Record set: Begin
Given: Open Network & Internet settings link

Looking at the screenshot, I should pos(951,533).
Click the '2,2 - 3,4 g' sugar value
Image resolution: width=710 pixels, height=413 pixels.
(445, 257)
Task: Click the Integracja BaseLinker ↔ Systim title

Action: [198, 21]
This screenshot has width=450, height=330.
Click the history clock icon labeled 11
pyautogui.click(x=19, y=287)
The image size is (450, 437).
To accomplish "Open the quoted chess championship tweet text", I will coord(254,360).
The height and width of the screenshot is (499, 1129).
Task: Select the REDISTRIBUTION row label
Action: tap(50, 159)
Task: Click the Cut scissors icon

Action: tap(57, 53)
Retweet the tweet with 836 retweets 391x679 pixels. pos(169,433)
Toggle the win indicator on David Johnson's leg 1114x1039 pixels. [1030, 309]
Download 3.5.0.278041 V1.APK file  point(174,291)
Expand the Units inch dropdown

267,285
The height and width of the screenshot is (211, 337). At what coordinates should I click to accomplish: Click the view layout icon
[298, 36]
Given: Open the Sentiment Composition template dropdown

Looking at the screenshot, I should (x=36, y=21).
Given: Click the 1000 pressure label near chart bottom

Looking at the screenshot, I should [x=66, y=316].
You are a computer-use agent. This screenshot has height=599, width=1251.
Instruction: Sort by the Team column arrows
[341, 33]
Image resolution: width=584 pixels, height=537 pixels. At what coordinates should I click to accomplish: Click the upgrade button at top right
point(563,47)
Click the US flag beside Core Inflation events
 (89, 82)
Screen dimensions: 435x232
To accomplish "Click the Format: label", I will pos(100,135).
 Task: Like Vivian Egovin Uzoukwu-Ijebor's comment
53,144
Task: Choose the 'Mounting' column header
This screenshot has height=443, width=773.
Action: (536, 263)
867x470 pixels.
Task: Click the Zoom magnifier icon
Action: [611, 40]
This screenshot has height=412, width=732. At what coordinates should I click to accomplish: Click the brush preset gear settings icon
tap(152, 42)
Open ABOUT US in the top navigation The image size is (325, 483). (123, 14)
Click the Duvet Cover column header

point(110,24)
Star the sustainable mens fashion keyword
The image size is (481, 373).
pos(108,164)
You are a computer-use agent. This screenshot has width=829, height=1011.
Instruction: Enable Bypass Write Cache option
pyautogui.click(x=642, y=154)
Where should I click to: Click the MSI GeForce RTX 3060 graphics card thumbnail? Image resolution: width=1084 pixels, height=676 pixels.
Record set: End
# Problem:
The expected result is every record above, duplicated exactly.

# Finished task:
Given: Open Network & Internet settings link

Looking at the screenshot, I should pos(951,533).
Click the '2,2 - 3,4 g' sugar value
Image resolution: width=710 pixels, height=413 pixels.
(445, 257)
Task: Click the Integracja BaseLinker ↔ Systim title

Action: [198, 21]
This screenshot has width=450, height=330.
Click the history clock icon labeled 11
pyautogui.click(x=19, y=287)
The image size is (450, 437).
To accomplish "Open the quoted chess championship tweet text", I will coord(254,360).
The height and width of the screenshot is (499, 1129).
Task: Select the REDISTRIBUTION row label
Action: tap(50, 159)
Task: Click the Cut scissors icon

Action: tap(57, 53)
Retweet the tweet with 836 retweets 391x679 pixels. pos(169,433)
Toggle the win indicator on David Johnson's leg 1114x1039 pixels. [1030, 309]
Download 3.5.0.278041 V1.APK file  point(174,291)
Expand the Units inch dropdown

267,285
The height and width of the screenshot is (211, 337). At what coordinates should I click to accomplish: Click the view layout icon
[298, 36]
Given: Open the Sentiment Composition template dropdown

Looking at the screenshot, I should (x=36, y=21).
Given: Click the 1000 pressure label near chart bottom

Looking at the screenshot, I should [x=66, y=316].
You are a computer-use agent. This screenshot has height=599, width=1251.
Instruction: Sort by the Team column arrows
[341, 33]
Image resolution: width=584 pixels, height=537 pixels. At what coordinates should I click to accomplish: Click the upgrade button at top right
point(563,47)
Click the US flag beside Core Inflation events
 (89, 82)
Screen dimensions: 435x232
To accomplish "Click the Format: label", I will pos(100,135).
 Task: Like Vivian Egovin Uzoukwu-Ijebor's comment
53,144
Task: Choose the 'Mounting' column header
This screenshot has height=443, width=773.
Action: (536, 263)
867x470 pixels.
Task: Click the Zoom magnifier icon
Action: [611, 40]
This screenshot has height=412, width=732. At what coordinates should I click to accomplish: Click the brush preset gear settings icon
tap(152, 42)
Open ABOUT US in the top navigation The image size is (325, 483). (123, 14)
Click the Duvet Cover column header

point(110,24)
Star the sustainable mens fashion keyword
The image size is (481, 373).
pos(108,164)
You are a computer-use agent. This screenshot has width=829, height=1011.
Instruction: Enable Bypass Write Cache option
pyautogui.click(x=642, y=154)
Where should I click to: Click the MSI GeForce RTX 3060 graphics card thumbnail? Image resolution: width=1084 pixels, height=676 pixels.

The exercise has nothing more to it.